■ **Task objective**
Instruction for the entries that follow: retype exactly the lines from the line with "Task: Filter by" to the line with "The height and", both included, and omit all others.

■ **Source records**
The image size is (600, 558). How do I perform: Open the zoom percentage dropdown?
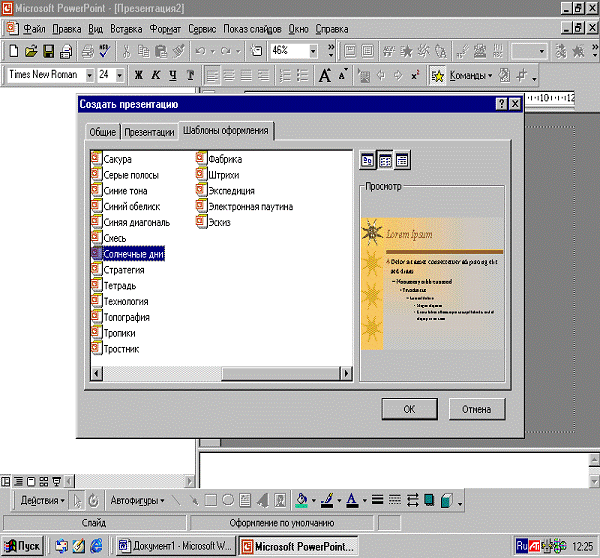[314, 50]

...

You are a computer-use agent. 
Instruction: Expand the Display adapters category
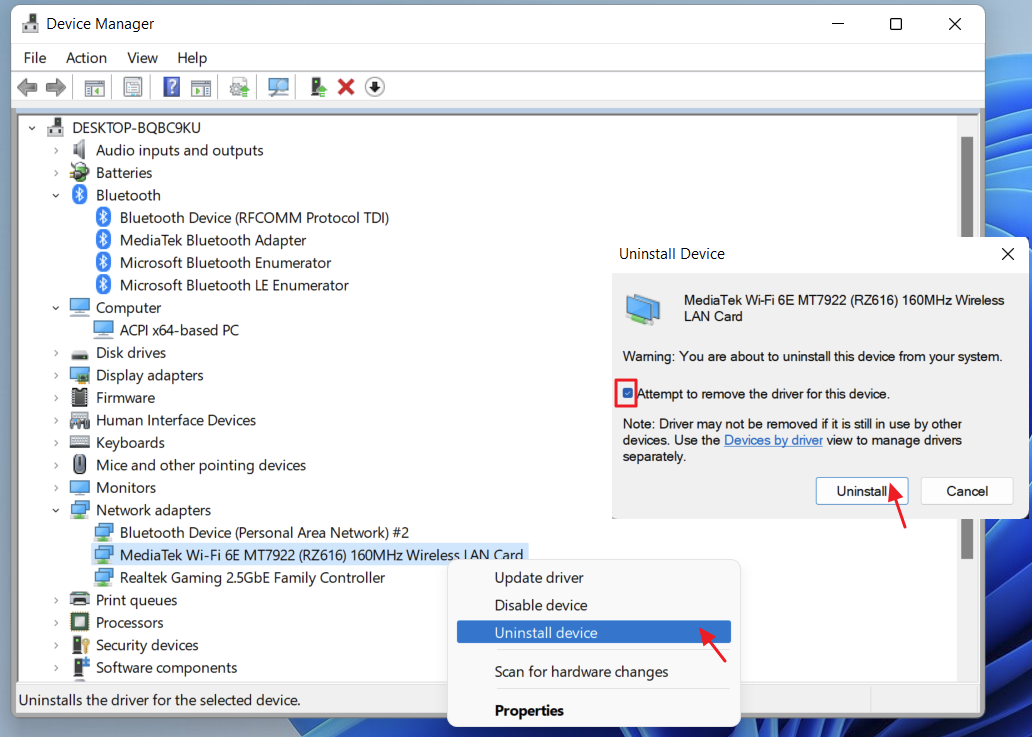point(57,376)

==

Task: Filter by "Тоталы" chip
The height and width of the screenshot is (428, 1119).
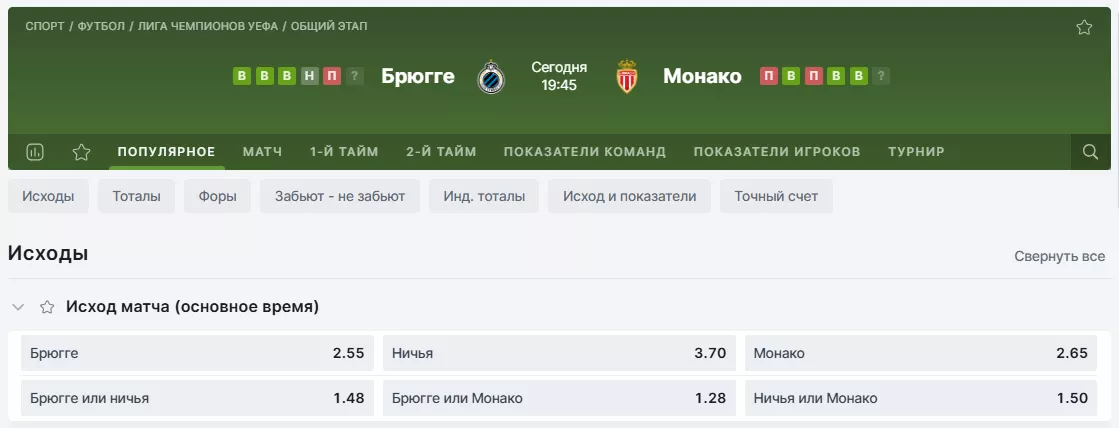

■ **Written reply**
Task: Filter by "Тоталы" chip
The height and width of the screenshot is (428, 1119).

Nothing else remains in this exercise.